(Pixel coordinate grounding data)
Content starts
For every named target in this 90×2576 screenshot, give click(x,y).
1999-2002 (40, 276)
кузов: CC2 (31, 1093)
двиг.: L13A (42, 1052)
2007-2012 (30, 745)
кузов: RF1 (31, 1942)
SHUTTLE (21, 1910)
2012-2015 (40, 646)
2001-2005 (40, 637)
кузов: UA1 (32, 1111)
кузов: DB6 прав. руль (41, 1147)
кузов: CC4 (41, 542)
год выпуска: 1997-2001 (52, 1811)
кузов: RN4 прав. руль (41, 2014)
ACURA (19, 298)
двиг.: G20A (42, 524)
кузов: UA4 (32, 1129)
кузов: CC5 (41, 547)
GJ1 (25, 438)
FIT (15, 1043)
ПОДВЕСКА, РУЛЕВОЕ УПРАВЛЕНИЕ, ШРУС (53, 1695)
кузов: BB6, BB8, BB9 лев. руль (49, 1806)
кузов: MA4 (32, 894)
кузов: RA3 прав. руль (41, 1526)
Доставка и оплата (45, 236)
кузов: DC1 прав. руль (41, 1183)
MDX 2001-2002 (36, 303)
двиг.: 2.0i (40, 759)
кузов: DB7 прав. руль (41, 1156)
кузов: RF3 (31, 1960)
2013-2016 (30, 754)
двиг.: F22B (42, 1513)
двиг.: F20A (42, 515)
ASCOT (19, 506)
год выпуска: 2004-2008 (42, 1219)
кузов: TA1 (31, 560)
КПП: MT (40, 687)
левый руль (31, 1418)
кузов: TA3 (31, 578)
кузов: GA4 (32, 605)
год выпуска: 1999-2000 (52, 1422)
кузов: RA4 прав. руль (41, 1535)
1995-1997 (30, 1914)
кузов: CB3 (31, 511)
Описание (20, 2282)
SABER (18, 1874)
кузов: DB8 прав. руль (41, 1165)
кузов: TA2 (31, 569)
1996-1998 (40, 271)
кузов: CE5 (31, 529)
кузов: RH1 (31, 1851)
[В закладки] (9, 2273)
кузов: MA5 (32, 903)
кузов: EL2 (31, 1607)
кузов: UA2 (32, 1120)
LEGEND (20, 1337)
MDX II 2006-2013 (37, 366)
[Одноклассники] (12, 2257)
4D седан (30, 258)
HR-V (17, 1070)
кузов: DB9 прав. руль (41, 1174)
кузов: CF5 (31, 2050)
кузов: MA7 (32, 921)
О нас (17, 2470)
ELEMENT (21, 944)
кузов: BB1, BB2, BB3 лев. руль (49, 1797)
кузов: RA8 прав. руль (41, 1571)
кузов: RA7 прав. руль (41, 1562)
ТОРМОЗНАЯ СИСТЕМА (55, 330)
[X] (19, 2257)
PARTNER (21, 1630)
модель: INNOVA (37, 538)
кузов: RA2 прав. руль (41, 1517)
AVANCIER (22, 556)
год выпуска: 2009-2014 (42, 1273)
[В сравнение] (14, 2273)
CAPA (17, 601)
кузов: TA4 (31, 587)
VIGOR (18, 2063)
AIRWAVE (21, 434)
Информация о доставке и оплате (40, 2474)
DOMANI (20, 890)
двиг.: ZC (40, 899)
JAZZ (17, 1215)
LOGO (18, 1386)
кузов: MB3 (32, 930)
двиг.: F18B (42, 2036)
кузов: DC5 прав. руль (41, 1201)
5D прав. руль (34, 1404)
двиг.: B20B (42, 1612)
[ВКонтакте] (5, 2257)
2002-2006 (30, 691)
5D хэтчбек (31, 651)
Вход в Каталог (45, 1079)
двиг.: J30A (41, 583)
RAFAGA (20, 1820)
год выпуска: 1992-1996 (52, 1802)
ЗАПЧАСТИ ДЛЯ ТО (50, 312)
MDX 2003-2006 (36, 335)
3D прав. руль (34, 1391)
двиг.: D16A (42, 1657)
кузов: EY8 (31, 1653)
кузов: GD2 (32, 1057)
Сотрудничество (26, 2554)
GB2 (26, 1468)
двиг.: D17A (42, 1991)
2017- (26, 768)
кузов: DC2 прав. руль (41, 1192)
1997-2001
Content ends
Repeat the data in full, exactly as supplied.

### [YOUR RESPONSE]
For every named target in this 90×2576 screenshot, give click(x,y).
1999-2002 (40, 276)
кузов: CC2 (31, 1093)
двиг.: L13A (42, 1052)
2007-2012 (30, 745)
кузов: RF1 (31, 1942)
SHUTTLE (21, 1910)
2012-2015 (40, 646)
2001-2005 (40, 637)
кузов: UA1 (32, 1111)
кузов: DB6 прав. руль (41, 1147)
кузов: CC4 (41, 542)
год выпуска: 1997-2001 (52, 1811)
кузов: RN4 прав. руль (41, 2014)
ACURA (19, 298)
двиг.: G20A (42, 524)
кузов: UA4 (32, 1129)
кузов: CC5 (41, 547)
GJ1 (25, 438)
FIT (15, 1043)
ПОДВЕСКА, РУЛЕВОЕ УПРАВЛЕНИЕ, ШРУС (53, 1695)
кузов: BB6, BB8, BB9 лев. руль (49, 1806)
кузов: MA4 (32, 894)
кузов: RA3 прав. руль (41, 1526)
Доставка и оплата (45, 236)
кузов: DC1 прав. руль (41, 1183)
MDX 2001-2002 (36, 303)
двиг.: 2.0i (40, 759)
кузов: DB7 прав. руль (41, 1156)
кузов: RF3 (31, 1960)
2013-2016 (30, 754)
двиг.: F22B (42, 1513)
двиг.: F20A (42, 515)
ASCOT (19, 506)
год выпуска: 2004-2008 (42, 1219)
кузов: TA1 (31, 560)
КПП: MT (40, 687)
левый руль (31, 1418)
кузов: TA3 (31, 578)
кузов: GA4 (32, 605)
год выпуска: 1999-2000 (52, 1422)
кузов: RA4 прав. руль (41, 1535)
1995-1997 (30, 1914)
кузов: CB3 (31, 511)
Описание (20, 2282)
SABER (18, 1874)
кузов: DB8 прав. руль (41, 1165)
кузов: TA2 (31, 569)
1996-1998 (40, 271)
кузов: CE5 (31, 529)
кузов: RH1 (31, 1851)
[В закладки] (9, 2273)
кузов: MA5 (32, 903)
кузов: EL2 (31, 1607)
кузов: UA2 (32, 1120)
LEGEND (20, 1337)
MDX II 2006-2013 (37, 366)
[Одноклассники] (12, 2257)
4D седан (30, 258)
HR-V (17, 1070)
кузов: DB9 прав. руль (41, 1174)
кузов: CF5 (31, 2050)
кузов: MA7 (32, 921)
О нас (17, 2470)
ELEMENT (21, 944)
кузов: BB1, BB2, BB3 лев. руль (49, 1797)
кузов: RA8 прав. руль (41, 1571)
кузов: RA7 прав. руль (41, 1562)
ТОРМОЗНАЯ СИСТЕМА (55, 330)
[X] (19, 2257)
PARTNER (21, 1630)
модель: INNOVA (37, 538)
кузов: RA2 прав. руль (41, 1517)
AVANCIER (22, 556)
год выпуска: 2009-2014 (42, 1273)
[В сравнение] (14, 2273)
CAPA (17, 601)
кузов: TA4 (31, 587)
VIGOR (18, 2063)
AIRWAVE (21, 434)
Информация о доставке и оплате (40, 2474)
DOMANI (20, 890)
двиг.: ZC (40, 899)
JAZZ (17, 1215)
LOGO (18, 1386)
кузов: MB3 (32, 930)
двиг.: F18B (42, 2036)
кузов: DC5 прав. руль (41, 1201)
5D прав. руль (34, 1404)
двиг.: B20B (42, 1612)
[ВКонтакте] (5, 2257)
2002-2006 (30, 691)
5D хэтчбек (31, 651)
Вход в Каталог (45, 1079)
двиг.: J30A (41, 583)
RAFAGA (20, 1820)
год выпуска: 1992-1996 (52, 1802)
ЗАПЧАСТИ ДЛЯ ТО (50, 312)
MDX 2003-2006 (36, 335)
3D прав. руль (34, 1391)
двиг.: D16A (42, 1657)
кузов: EY8 (31, 1653)
кузов: GD2 (32, 1057)
Сотрудничество (26, 2554)
GB2 (26, 1468)
двиг.: D17A (42, 1991)
2017- (26, 768)
кузов: DC2 прав. руль (41, 1192)
1997-2001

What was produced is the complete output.